- Born: 19 April 1937 Magdeburg, Gau Magdeburg-Anhalt, German Reich
- Died: 29 August 2025 (aged 88)
- Occupations: Bassoonist; Academic teacher;
- Years active: 1962–2006
- Organizations: Hochschule für Musik, Theater und Medien Hannover · Hochschule für Musik Hanns Eisler Berlin · Reina Sofía School of Music;
- Awards: Order of Merit of the Federal Republic of Germany

= Klaus Thunemann =

German bassoonist (1937–2025)

Klaus Thunemann (19 April 1937 – 29 August 2025) was a German bassoonist and academic teacher. He played as principal bassoonist of the North German Radio Symphony Orchestra, as a soloist and with a focus on chamber music. He taught at the Hochschule für Musik, Theater und Medien Hannover, the Hochschule für Musik Hanns Eisler Berlin, and in Madrid at the International Institute of Chamber Music and the Reina Sofía School of Music.

==Life and career==
Klaus Thunemann was born in Magdeburg on 19 April 1937. He originally studied piano at the Georg Philipp Telemann College of Music in his hometown. From the age of 18 focused on the bassoon. He left the German Democratic Republic in 1957 to study at the Hochschule für Musik in West Berlin with Willy Fugmann. Upon graduation in 1960, Thunemann was engaged by the North German Radio Symphony Orchestra of Hamburg, then as the orchestra's youngest player. He served as principal bassoonist from 1962 to 1978. He achieved a prize at the 1965 ARD International Music Competition. During his time with the orchestra he also appeared frequently as a soloist and in chamber music, playing with oboist Heinz Holliger, flutist Jean-Pierre Rampal and pianist András Schiff, among others. In the 1970s he also collaborated with jazz players and free improvisers such as Eberhard Weber.

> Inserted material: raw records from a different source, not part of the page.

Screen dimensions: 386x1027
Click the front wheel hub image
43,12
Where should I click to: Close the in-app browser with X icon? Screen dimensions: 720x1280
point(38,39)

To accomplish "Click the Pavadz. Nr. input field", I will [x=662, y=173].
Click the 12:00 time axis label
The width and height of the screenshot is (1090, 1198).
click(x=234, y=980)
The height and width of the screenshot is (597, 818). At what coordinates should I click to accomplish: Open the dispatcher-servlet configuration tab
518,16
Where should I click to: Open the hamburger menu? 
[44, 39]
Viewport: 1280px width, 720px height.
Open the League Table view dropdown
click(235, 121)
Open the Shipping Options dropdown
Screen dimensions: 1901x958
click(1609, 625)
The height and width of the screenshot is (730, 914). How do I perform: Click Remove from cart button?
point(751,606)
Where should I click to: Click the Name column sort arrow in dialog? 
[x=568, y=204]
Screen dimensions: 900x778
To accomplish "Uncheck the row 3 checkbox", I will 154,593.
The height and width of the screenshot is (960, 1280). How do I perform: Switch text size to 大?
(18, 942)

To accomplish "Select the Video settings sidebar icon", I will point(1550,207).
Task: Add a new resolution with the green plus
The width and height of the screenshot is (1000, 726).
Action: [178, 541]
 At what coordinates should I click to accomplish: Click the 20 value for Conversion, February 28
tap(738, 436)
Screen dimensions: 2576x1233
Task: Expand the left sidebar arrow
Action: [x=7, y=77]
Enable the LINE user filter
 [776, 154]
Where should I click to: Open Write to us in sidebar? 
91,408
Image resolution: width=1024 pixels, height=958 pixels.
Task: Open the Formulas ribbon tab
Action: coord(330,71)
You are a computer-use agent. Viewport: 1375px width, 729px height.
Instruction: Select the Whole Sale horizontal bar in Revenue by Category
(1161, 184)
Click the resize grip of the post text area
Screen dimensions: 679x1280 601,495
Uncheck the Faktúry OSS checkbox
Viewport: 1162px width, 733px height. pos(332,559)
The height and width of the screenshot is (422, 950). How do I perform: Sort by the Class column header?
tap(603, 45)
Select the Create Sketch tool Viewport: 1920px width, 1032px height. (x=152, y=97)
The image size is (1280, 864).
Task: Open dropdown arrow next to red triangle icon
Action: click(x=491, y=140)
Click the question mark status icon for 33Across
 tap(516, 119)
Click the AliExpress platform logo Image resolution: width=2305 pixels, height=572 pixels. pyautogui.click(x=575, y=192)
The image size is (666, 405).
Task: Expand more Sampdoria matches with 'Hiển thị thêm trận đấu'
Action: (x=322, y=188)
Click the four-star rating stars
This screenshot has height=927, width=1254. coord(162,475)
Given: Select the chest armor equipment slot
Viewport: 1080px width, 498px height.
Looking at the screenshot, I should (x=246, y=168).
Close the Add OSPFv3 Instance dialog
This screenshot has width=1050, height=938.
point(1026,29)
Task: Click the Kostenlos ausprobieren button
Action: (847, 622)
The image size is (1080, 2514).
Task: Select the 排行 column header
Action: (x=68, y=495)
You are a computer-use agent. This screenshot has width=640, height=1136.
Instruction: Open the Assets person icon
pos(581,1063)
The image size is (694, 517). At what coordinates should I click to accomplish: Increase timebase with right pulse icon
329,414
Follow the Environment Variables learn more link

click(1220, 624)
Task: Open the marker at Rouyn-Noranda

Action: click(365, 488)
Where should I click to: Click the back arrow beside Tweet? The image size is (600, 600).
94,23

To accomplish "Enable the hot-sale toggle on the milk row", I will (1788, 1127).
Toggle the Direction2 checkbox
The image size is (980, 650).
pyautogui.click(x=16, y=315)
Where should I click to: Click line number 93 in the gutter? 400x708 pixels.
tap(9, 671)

Thunemann recorded extensively, including the complete bassoon solo repertoire. He recorded works by Vivaldi, Mozart, and others for labels such as Philips Records and Deutsche Grammophon. He recorded with pianist Alfred Brendel, oboist Heinz Holliger, and the chamber group I Musici among others.

From 1978 he focused on a teaching career in addition to his solo work. He first taught at the Hamburger Konservatorium, then from 1978 at the Hochschule für Musik, Theater und Medien Hannover, and from 1996 to 2005 at the Hochschule für Musik Hanns Eisler Berlin. He also taught internationally, at the Royal Academy of Music in London, in Austria, Denmark, Italy, Spain, Sweden, Argentina, Japan and the United States. He lectured in Berlin even after retirement. From 2008 he taught at Madrid's International Institute of Chamber Music, and the Reina Sofía School of Music, and the Barenboim–Said Akademie in Berlin. Many of his students play in leading orchestras of Europe.

Upon his retirement from teaching in 2006, the German government honored Thunemann with the Order of Merit of the Federal Republic of Germany. He continued to perform occasionally as a bassoon soloist. In October 2008, he appeared at the Jerusalem International Chamber Music Festival playing the Bassoon Sonata by Saint-Saëns. According to reviewer Robert Cummings, Thunemann was considered to be "one of the finest bassoonists of his generation".

Thunemann died on 29 August 2025, at the age of 88.